▶ Problem statement: Copy the data precisely, keeping every character.

▶ Available records:

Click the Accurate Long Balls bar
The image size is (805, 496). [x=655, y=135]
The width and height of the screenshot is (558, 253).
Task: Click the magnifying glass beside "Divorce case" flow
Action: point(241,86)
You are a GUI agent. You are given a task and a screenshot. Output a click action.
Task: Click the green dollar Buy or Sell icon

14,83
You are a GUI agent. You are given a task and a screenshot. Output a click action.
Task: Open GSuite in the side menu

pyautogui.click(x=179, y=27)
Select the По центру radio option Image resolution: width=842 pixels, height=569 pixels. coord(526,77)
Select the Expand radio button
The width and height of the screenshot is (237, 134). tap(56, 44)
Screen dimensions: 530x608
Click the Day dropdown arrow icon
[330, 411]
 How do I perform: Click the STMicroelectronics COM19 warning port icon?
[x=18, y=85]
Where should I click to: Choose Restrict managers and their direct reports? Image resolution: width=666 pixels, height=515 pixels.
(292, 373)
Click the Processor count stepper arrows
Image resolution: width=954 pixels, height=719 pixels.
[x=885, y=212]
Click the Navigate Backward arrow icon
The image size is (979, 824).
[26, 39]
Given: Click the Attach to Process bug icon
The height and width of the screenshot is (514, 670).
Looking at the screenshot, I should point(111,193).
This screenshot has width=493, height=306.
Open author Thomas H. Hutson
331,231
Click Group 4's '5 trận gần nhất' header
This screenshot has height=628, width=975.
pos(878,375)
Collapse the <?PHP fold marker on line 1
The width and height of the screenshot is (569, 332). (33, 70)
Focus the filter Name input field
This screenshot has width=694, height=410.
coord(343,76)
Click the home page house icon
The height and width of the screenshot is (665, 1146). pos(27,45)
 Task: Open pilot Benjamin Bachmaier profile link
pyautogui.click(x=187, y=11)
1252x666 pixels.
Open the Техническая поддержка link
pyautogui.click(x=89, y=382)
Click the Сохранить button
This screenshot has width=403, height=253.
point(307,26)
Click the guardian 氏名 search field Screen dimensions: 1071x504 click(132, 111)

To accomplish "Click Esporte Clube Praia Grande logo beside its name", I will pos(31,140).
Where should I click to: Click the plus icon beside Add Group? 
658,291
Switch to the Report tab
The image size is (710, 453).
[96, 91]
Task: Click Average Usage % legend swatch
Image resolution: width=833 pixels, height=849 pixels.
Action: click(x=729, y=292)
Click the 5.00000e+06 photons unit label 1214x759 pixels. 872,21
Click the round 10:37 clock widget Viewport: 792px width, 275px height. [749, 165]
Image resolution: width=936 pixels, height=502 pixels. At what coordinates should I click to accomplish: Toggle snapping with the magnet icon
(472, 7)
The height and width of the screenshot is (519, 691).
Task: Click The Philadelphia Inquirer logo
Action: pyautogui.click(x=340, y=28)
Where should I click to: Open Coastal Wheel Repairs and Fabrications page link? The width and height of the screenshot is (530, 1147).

▶ Problem solution:
Click the Accurate Long Balls bar
The image size is (805, 496). [x=655, y=135]
The width and height of the screenshot is (558, 253).
Task: Click the magnifying glass beside "Divorce case" flow
Action: point(241,86)
You are a GUI agent. You are given a task and a screenshot. Output a click action.
Task: Click the green dollar Buy or Sell icon

14,83
You are a GUI agent. You are given a task and a screenshot. Output a click action.
Task: Open GSuite in the side menu

pyautogui.click(x=179, y=27)
Select the По центру radio option Image resolution: width=842 pixels, height=569 pixels. coord(526,77)
Select the Expand radio button
The width and height of the screenshot is (237, 134). tap(56, 44)
Screen dimensions: 530x608
Click the Day dropdown arrow icon
[330, 411]
 How do I perform: Click the STMicroelectronics COM19 warning port icon?
[x=18, y=85]
Where should I click to: Choose Restrict managers and their direct reports? Image resolution: width=666 pixels, height=515 pixels.
(292, 373)
Click the Processor count stepper arrows
Image resolution: width=954 pixels, height=719 pixels.
[x=885, y=212]
Click the Navigate Backward arrow icon
The image size is (979, 824).
[26, 39]
Given: Click the Attach to Process bug icon
The height and width of the screenshot is (514, 670).
Looking at the screenshot, I should point(111,193).
This screenshot has width=493, height=306.
Open author Thomas H. Hutson
331,231
Click Group 4's '5 trận gần nhất' header
This screenshot has height=628, width=975.
pos(878,375)
Collapse the <?PHP fold marker on line 1
The width and height of the screenshot is (569, 332). (33, 70)
Focus the filter Name input field
This screenshot has width=694, height=410.
coord(343,76)
Click the home page house icon
The height and width of the screenshot is (665, 1146). pos(27,45)
 Task: Open pilot Benjamin Bachmaier profile link
pyautogui.click(x=187, y=11)
1252x666 pixels.
Open the Техническая поддержка link
pyautogui.click(x=89, y=382)
Click the Сохранить button
This screenshot has width=403, height=253.
point(307,26)
Click the guardian 氏名 search field Screen dimensions: 1071x504 click(132, 111)

To accomplish "Click Esporte Clube Praia Grande logo beside its name", I will pos(31,140).
Where should I click to: Click the plus icon beside Add Group? 
658,291
Switch to the Report tab
The image size is (710, 453).
[96, 91]
Task: Click Average Usage % legend swatch
Image resolution: width=833 pixels, height=849 pixels.
Action: click(x=729, y=292)
Click the 5.00000e+06 photons unit label 1214x759 pixels. 872,21
Click the round 10:37 clock widget Viewport: 792px width, 275px height. [749, 165]
Image resolution: width=936 pixels, height=502 pixels. At what coordinates should I click to accomplish: Toggle snapping with the magnet icon
(472, 7)
The height and width of the screenshot is (519, 691).
Task: Click The Philadelphia Inquirer logo
Action: pyautogui.click(x=340, y=28)
Where should I click to: Open Coastal Wheel Repairs and Fabrications page link? The width and height of the screenshot is (530, 1147).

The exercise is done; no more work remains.